> WHAT YOU WILL DO:
- 1) From the forum thread about snowboard wax, reproduce word for word the part that opens with the words containing "## cashmoney13 (Dec" and closes with "it all too.".
- 2) Answer these questions from the forum thread about snowboard wax:
(a) What wax does the person who started the thread currently use?
(b) How must graphite wax be applied, according to the thread?
(c) What came in the Swix waxing kit bought from Tramdock.com?

> TEXT PROVIDED:
● ● ●
# what wax do you use



## mtmgiants (Sep 30, 2008)

im just wondering what wax everyone uses right now i use one ball jay soybean stuff it isnt great but the only thing my local shop sells. i want to get some super hot sauce but its only online and the shipping is annoying. any suggestions for what wax you use, looking for all temp wax since i ride the ice coast and one day could go from slush in the morning to ice at night. thanks!


----------



## Guest (Jan 9, 2009)

find some graphite wax.


----------



## Triple8Sol (Nov 24, 2008)

Trying a couple new all-temp fluoro waxes this year, Burton and OneBallJay Viper, so I can't really review them yet. In the past I just used whatever random cheap stuff I had leftover from the skiing days, as well as some baller temp-specific Toko waxes.


----------



## legallyillegal (Oct 6, 2008)

ThirdEye said:


> find some graphite wax.


Graphite is so fucking annoying to work with.


----------



## YanTheMan (Nov 10, 2008)

I have swix wax for really cold temperatures...

Havent used it on my board yet but I just found it... Any reviews on this?


----------



## cashmoney13 (Dec 10, 2008)

I just bought some SWIX wax as well... got it from Tramdock.com in a swix waxing kit with waxing iron, 3 waxes, a brush, and scraper. Got a [retty good deal on it all too.


----------



## scottland (Jan 8, 2008)

Bluebird wax. Period. Swix is great but it's $$$$. Bluebird is the closest I've found, and it's not expensive.

You absolutely have to scrap it off warm though; if you let it set, it becomes bulletproof


----------



## NYCboarder (Jan 26, 2008)

Hertel Super Hotsauce All temp wax


----------



## Suburban Blend (Feb 23, 2008)

comes with a scraper!


----------



## Guest (Jan 9, 2009)

i've been using swix all temp because it's what they sell at my local shop. it is definitely expensive, but seems to do its job well.


----------



## squishydonut (Nov 13, 2007)

is there a decent long lasting all-temp out there?


----------



## Rocan (Dec 3, 2008)

ive been using Dakine all temp... its OK...

im seriously a click away from buying some super hot sauce wax... heard so much good about it.

why is graphite wax hard to work with?


----------



## legallyillegal (Oct 6, 2008)

Graphite wax must be crayoned (dripping not recommended).

I hate crayoning.


----------



## Rocan (Dec 3, 2008)

legallyillegal said:


> Graphite wax must be crayoned (dripping not recommended).
> 
> I hate crayoning.


yeah crayoning is a bit annoying, but ive found that it gets on more evenly with less scraping in the end.

can anyone reccomend the best graphite wax? and is it better then hertels?


----------



## Guest (Jan 11, 2009)
● ● ●
> RECORDS:
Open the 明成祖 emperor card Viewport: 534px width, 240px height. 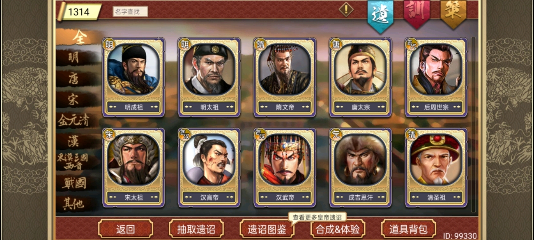pos(134,77)
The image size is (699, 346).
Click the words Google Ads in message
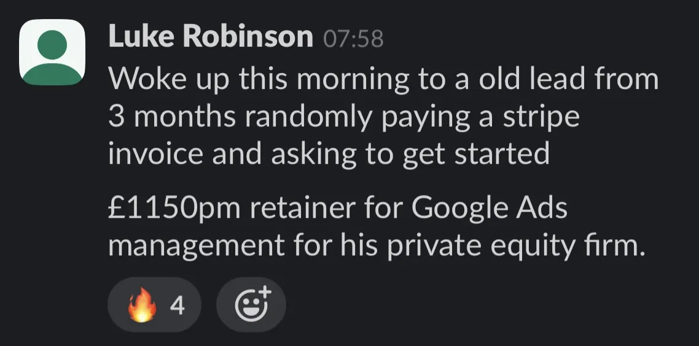coord(489,209)
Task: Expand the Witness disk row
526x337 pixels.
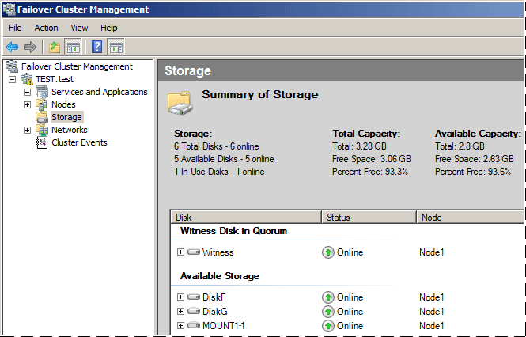Action: [x=180, y=252]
● ● ●
> WORKED ANSWERS:
- 1)
## cashmoney13 (Dec 10, 2008)

I just bought some SWIX wax as well... got it from Tramdock.com in a swix waxing kit with waxing iron, 3 waxes, a brush, and scraper. Got a [retty good deal on it all too.

- 2)
(a) One Ball Jay soybean wax.
(b) It must be crayoned; dripping is not recommended.
(c) A waxing iron, 3 waxes, a brush, and a scraper.